From 5049eac1e4af912db77037e21e60f84f8595c12a Mon Sep 17 00:00:00 2001
From: Firstyear <william@blackhats.net.au>
Date: Thu, 7 Nov 2019 18:00:57 +1000
Subject: [PATCH] Design a downgrade process (#144)

---
 designs/downgrade.rst                  | 47 ++++++++++++++++++++++++++
 designs/repl_future_considerations.rst |  2 +-
 2 files changed, 48 insertions(+), 1 deletion(-)
 create mode 100644 designs/downgrade.rst

diff --git a/designs/downgrade.rst b/designs/downgrade.rst
new file mode 100644
index 000000000..b6dbd0844
--- /dev/null
+++ b/designs/downgrade.rst
@@ -0,0 +1,47 @@
+Downgrades
+----------
+
+It's inevitable that someone will find some issue that requires them to downgrade
+their working copy of kanidmd - that means we have to understand that process,
+and at least advertise or document how it should be done.
+
+A major barrier for us to have a downgrade process is the nature of our inplace
+migrations and upgrades - while we have a system that understands how to upgrade
+data and make changes, when downgrading we won't be able to understand the newer
+types to do a downgrade.
+
+Consider we add a new value type XDATA which was previous a UTF8STRING. We have
+version 1.0 to 1.1. Version 1.1 will change all UTF8STRING to XDATA which is
+what we want, but if we were to run version 1.0 again it would not understand
+the XDATA field - not know how to downgrade since the type flatly doesn't exist.
+
+As a result this leaves one conclusion - we can not support downgrades. Rather
+the correct behaviour for us to support is to advise admins to backup before
+an upgrade, and to restore from the backup if anything goes wrong.
+
+This will affect replication in two ways
+
+First, it means the RUV of a server node can move backwards. This requires
+us to limit changelog trimming of events to events that have expired by time
+rather than events that are fully resolved. This way within the changelog
+trim window, a server can be downgraded, and it's RUV move backwards, but the missing updates will be "replayed" backwards to it.
+
+Second, it means we have to consider making replication either version (typed)

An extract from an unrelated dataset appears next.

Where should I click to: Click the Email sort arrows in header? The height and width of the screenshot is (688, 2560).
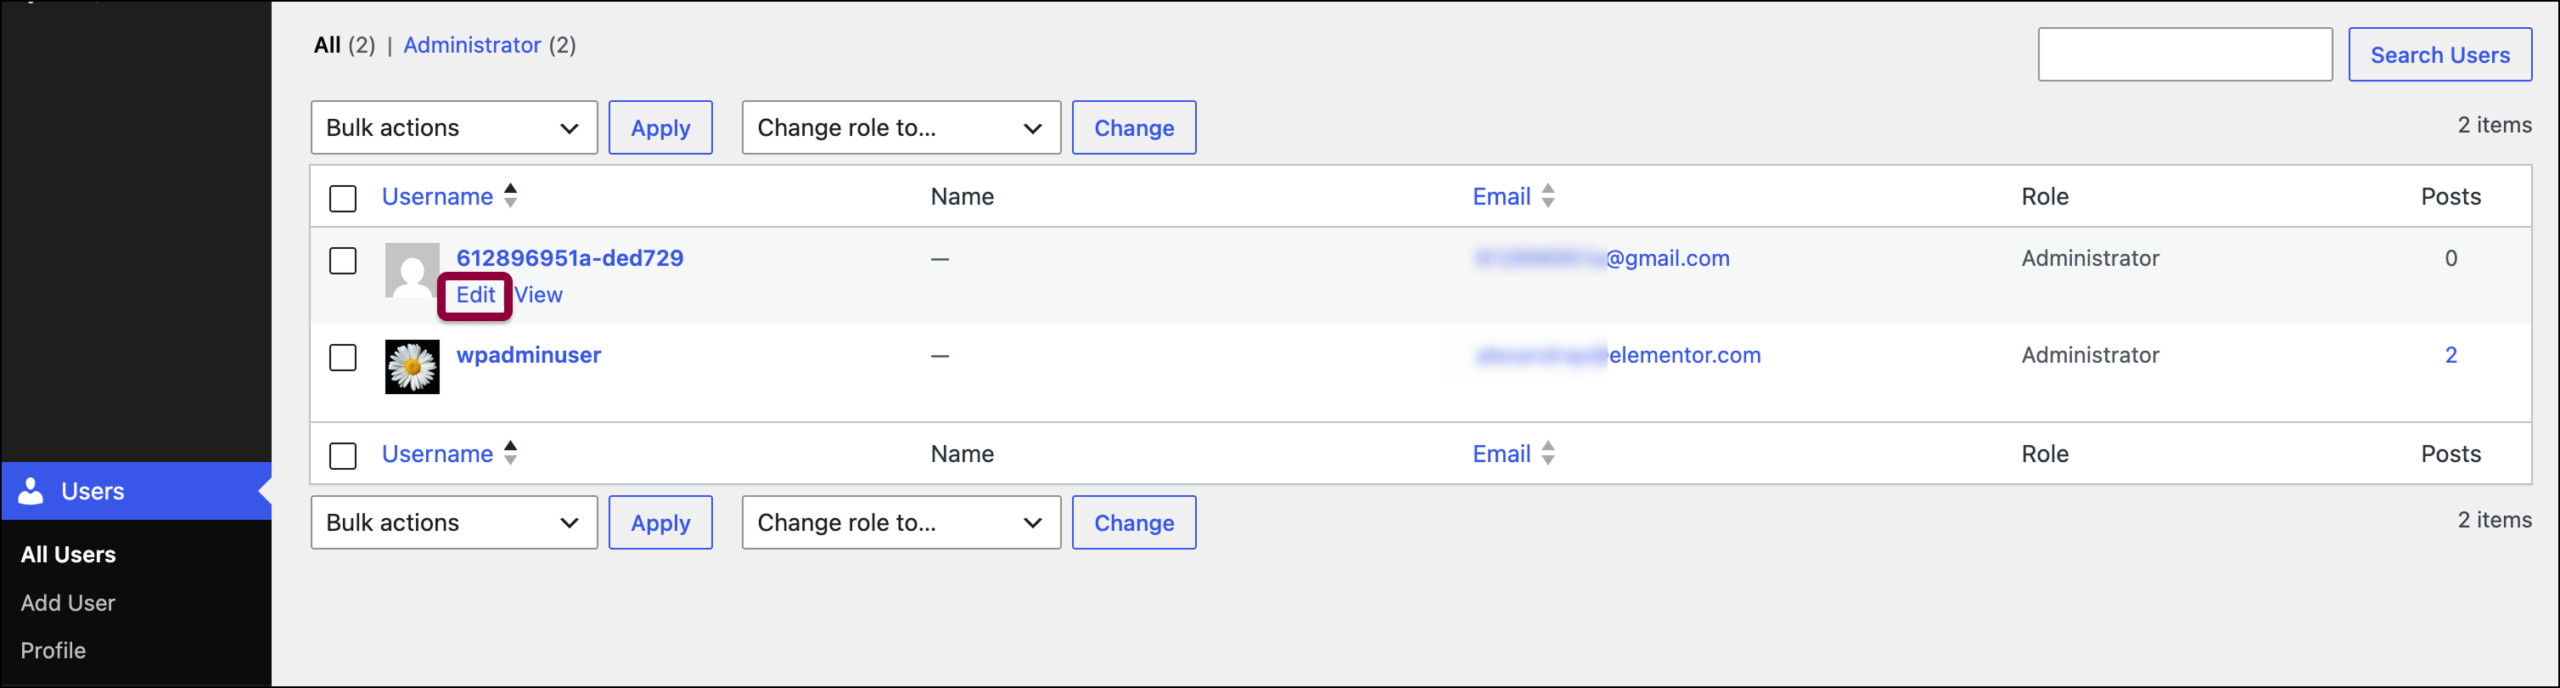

+data agnostic *or* have CSN's reperesent a dataset version from the server which gates or blocks replication events from newer to older instances until *they* are upgraded.
+
+Having the version gate does have a good benefit. Imagine we have three servers
+A, B, C. We upgrade A and B, and they migrate UTF8STRING to XDATA. Server C has
+not been upgraded.
+
+This means that *all changes* from A and B post upgrade will NOT be sent to C. C
+may accept changes and will continue to provide them to A and B (provided all
+other update resolution steps uphold). If we now revert B, the changes from A will
+not flow to B which has been downgraded, but C's changes that were accepted WILL
+continue to be acceptted by B. Similar with A. This means in a downgrade scenario
+that any data writen on upgraded nodes that are downgraded will be lost, but
+that all replication as a whole will still be valid. This is good!
+
+It does mean we need to consider that we have to upgrade data as it comes in from
+replication from an older server too to bring fields up to date if needed. This
+may necesitate a "data version" field on each entry, which we can also associate
+to any CSN so that it can be accepted or rejected as required.
diff --git a/designs/repl_future_considerations.rst b/designs/repl_future_considerations.rst
index 3c3e17776..8f31bff6a 100644
--- a/designs/repl_future_considerations.rst
+++ b/designs/repl_future_considerations.rst
@@ -420,7 +420,7 @@ Let's imagine now we have two read-onlies, R1, R2.
 So, at this point, A would contact both
 
 
-
+SEE ALSO: Downgrades
 
 
 Attribute Level Replication